Thatiswild · 21/10/2022 23:08

I recently took my 12 year old and a few friends out for the day, picked them up from one parent’s house, have never met the other parents and when I dropped them home 9hr later they didn’t so much as come out to say hi or let their kids in the door, I was really shocked. I made sure the kids checked in regularly since they’ve never met me but the parents weren’t bothered, so let’s agree that we all have different expectations and boundaries for our kids, it doesn’t mean it’s wrong or right.

At 16 I think I’d feel ok with it but I don’t think you have to if you just don’t. I know my husband would have no problem sharing his number with parents of kids he was taking out for the day.

RaRaRaspoutine · 21/10/2022 23:12

I would want to swap contact details with the dad, too.
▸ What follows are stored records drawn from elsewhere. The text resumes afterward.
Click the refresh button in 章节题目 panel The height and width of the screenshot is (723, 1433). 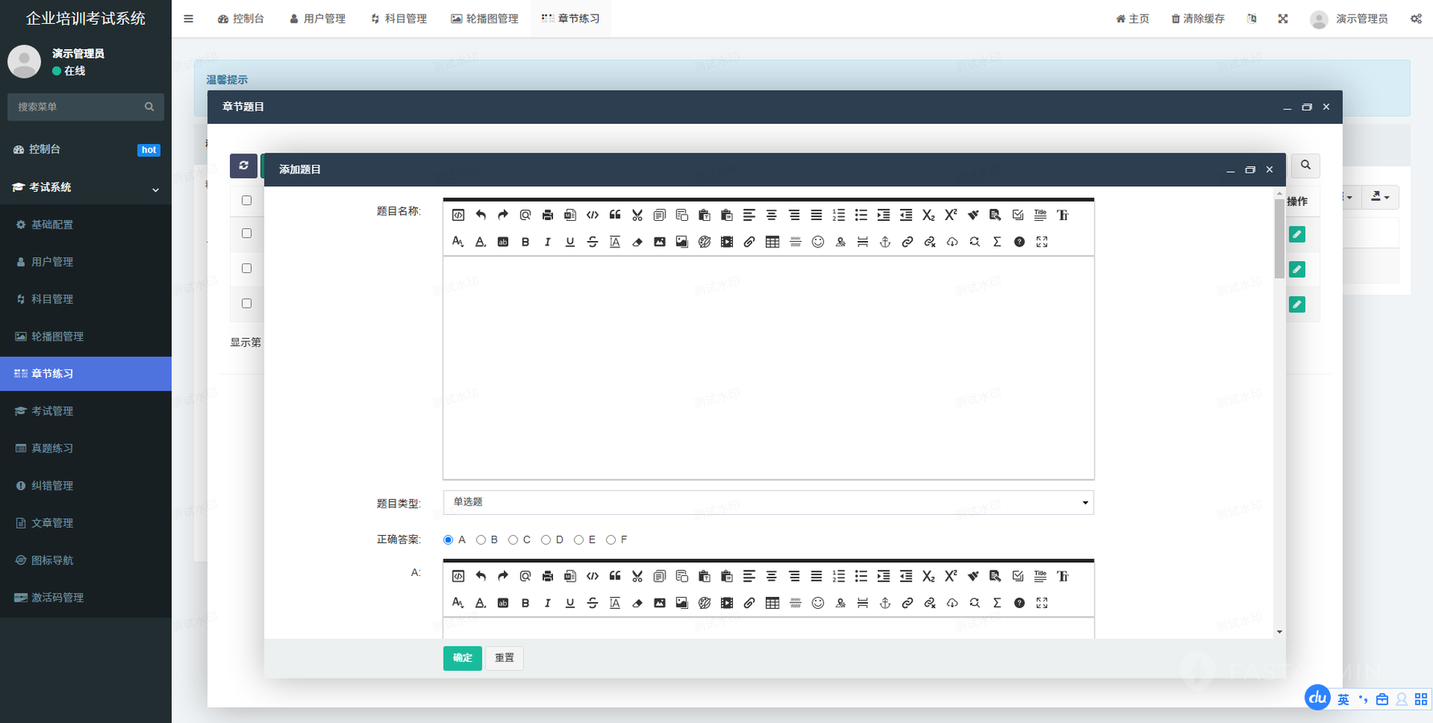pyautogui.click(x=244, y=165)
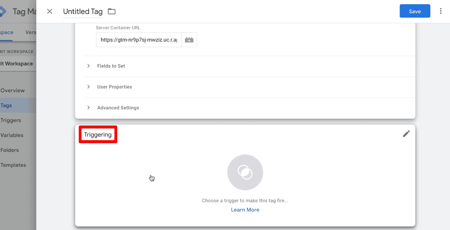Screen dimensions: 450x230
Task: Rename the Untitled Tag title
Action: pyautogui.click(x=83, y=12)
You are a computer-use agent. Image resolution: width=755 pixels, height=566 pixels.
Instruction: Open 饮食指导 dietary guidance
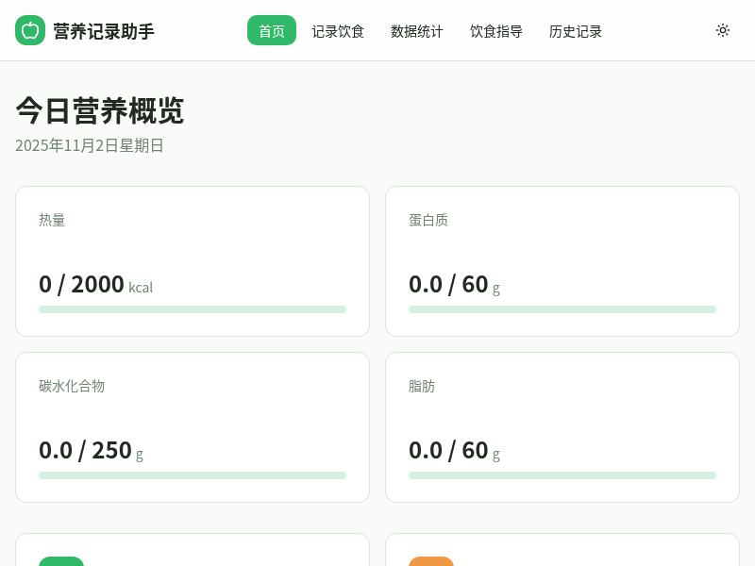(496, 30)
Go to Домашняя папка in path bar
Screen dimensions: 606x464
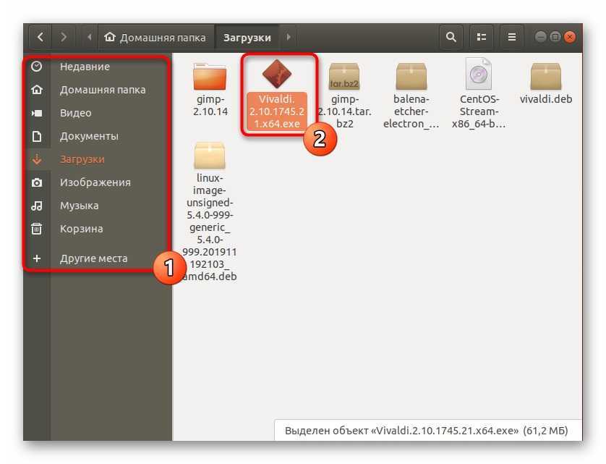[x=155, y=37]
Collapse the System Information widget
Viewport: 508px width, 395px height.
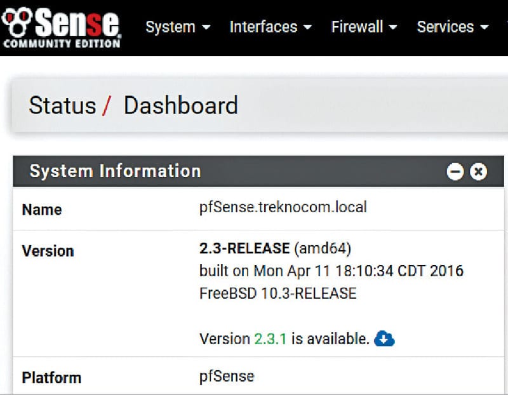[455, 171]
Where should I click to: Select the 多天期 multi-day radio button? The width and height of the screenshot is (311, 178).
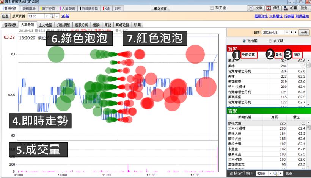270,41
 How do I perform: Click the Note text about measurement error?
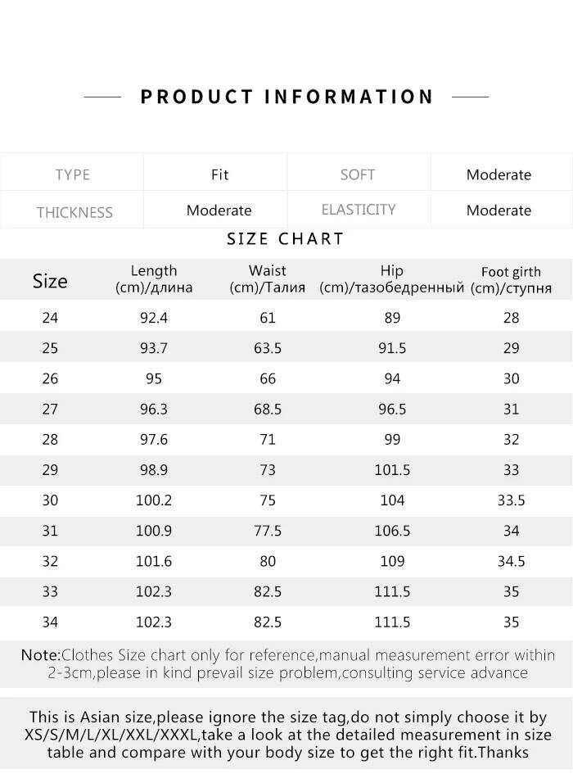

Just in case something happens where your DS can’t use his phone or loses it etc

SleepingStandingUp · 21/10/2022 23:37

Rupertgrintismyguiltypleasure · 21/10/2022 23:00

He’s 16... I think you need to loosen the ropes... when I was 16 pretty sure my parents didn’t know half my friends or where I was hanging out or hanging out with. He’s got a phone and I’m sure he’s more than capable of calling if there’s an issue.

Unless he's unconscious and his phone is password protected.

Jenn3112 · 21/10/2022 23:46

SleepingStandingUp · 21/10/2022 23:37

Unless he's unconscious and his phone is password protected.

This is the thing for me... if there was a medical emergency how would any of the other kids or the parent get hold of you? Also I think theme parks are the deepest circle of hell so if something is going to go wrong its inevitably going to go wrong in a theme park. (I worked a few summers in one and it was an interesting experience.)